According to the most detailed genetic analysis yet of the strain of cholera bacteria infecting people in Haiti, the pathogen most likely originated in South Asia rather than the Caribbean or Latin America. While scientists still don’t know exactly how the bacteria made its way to Haiti, the findings suggest it must have been introduced by human activity. They also lend new urgency to public health efforts; the South Asian strain is both more virulent and more resistant to antibiotic drugs than those currently circulating in Latin America. Since the outbreak began in October, 93,000 people have become sick and more than 2,000 have died.
Eric Schadt and collaborators at Pacific Biosciences, a sequencing company that has developed a novel method for rapidly reading single molecules of DNA, sequenced and analyzed the microbes’ DNA in just two days. The ability to quickly analyze pathogens is essential if it is to aid public health responses.

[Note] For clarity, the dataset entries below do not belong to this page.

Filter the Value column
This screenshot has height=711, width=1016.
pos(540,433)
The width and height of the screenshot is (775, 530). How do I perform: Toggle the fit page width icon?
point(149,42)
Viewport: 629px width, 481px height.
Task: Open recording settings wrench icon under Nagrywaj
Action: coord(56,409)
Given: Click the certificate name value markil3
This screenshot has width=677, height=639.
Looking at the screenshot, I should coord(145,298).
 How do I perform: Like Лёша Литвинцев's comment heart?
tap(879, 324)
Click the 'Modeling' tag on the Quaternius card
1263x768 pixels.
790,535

According to a release from Pacific Biosciences, which raised $200 million in an initial public offering last month, researchers sequenced five different cholera strains sent from Harvard Medical School: two samples from the current Haiti outbreak, two samples from South Asia (Bangladeshi isolates from 1971 and 2008), and one sample from Latin America (a 1991 Peruvian isolate). The team then compared this high resolution whole genome sequence information to DNA sequence information available in public databases for 23 diverse strains of V. cholerae. The research was published online this week in the New England Journal of Medicine.

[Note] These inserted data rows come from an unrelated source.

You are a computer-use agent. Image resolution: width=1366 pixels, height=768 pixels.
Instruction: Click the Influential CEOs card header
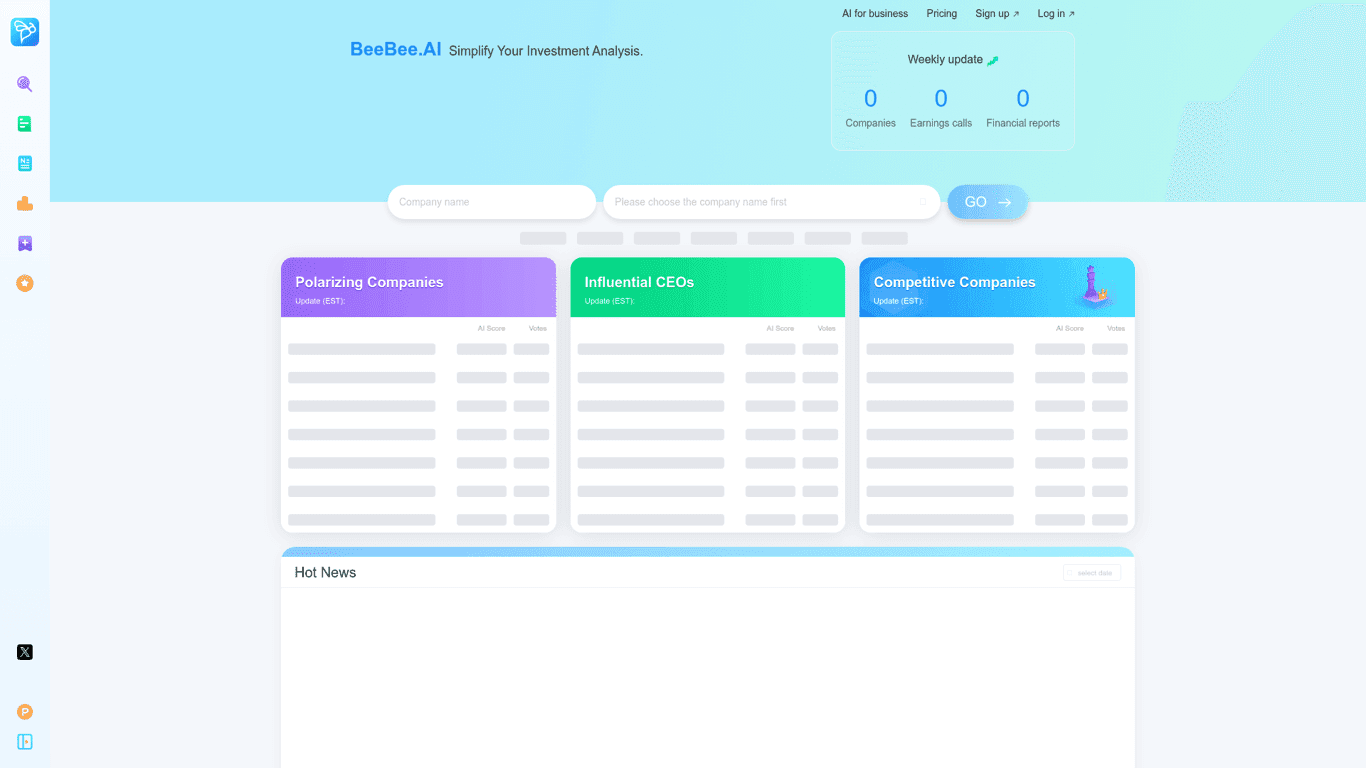(x=707, y=288)
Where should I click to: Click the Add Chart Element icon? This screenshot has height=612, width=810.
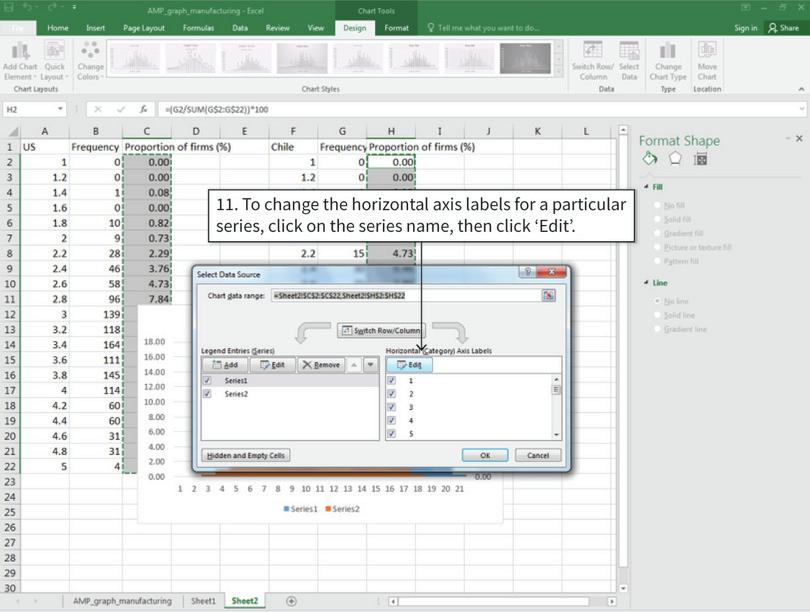click(x=20, y=52)
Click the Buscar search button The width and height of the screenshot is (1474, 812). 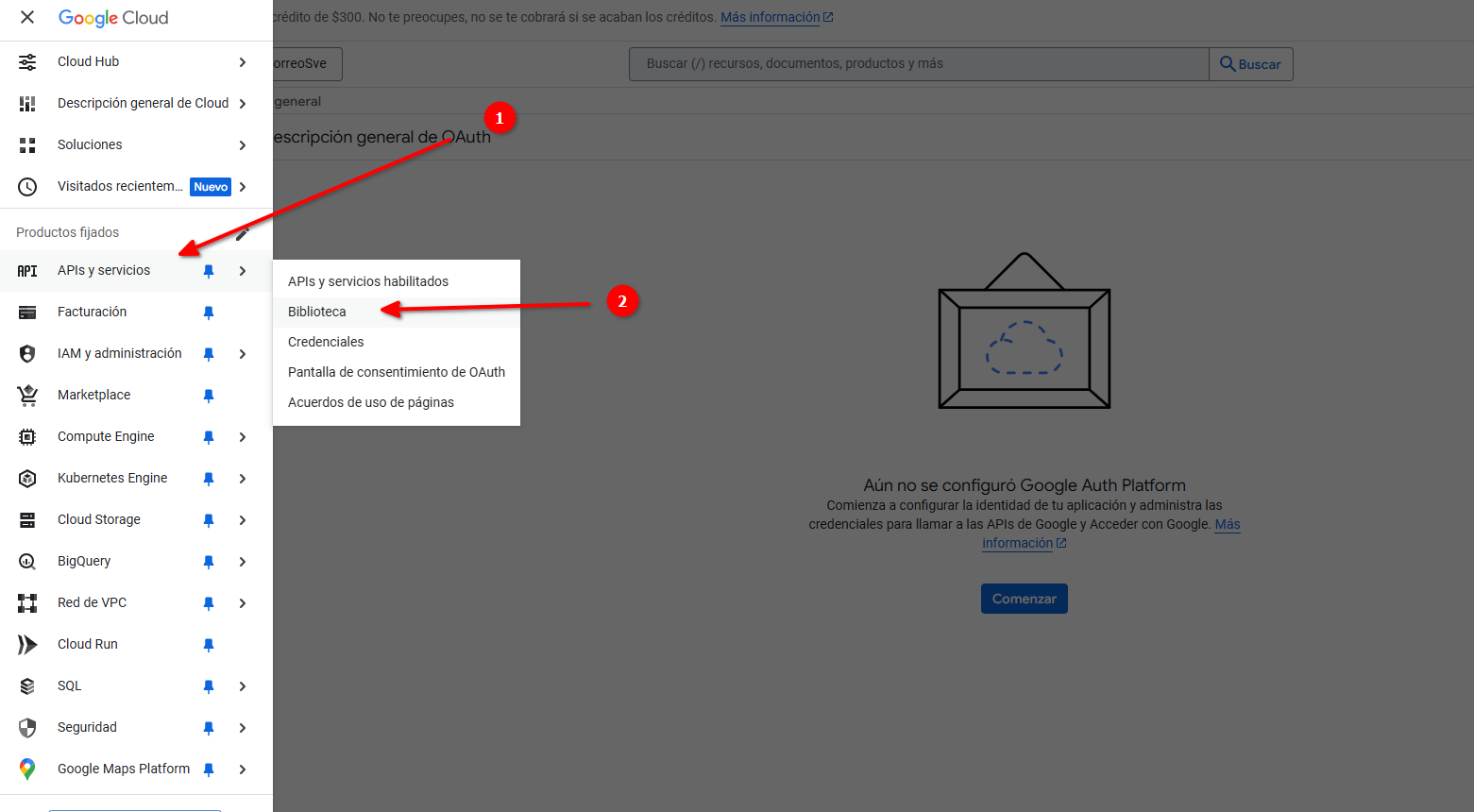point(1250,64)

According to a commentary in the NEJM,
The implications of the appearance of this strain are worrisome: as compared with many cholera strains, it is associated with increased virulence, enhanced ability to survive in the environment and in a human host, and increased antibiotic resistance. These factors have substantial epidemiologic ramifications for the entire region and implications for optimal public health approaches to arresting the epidemic’s spread.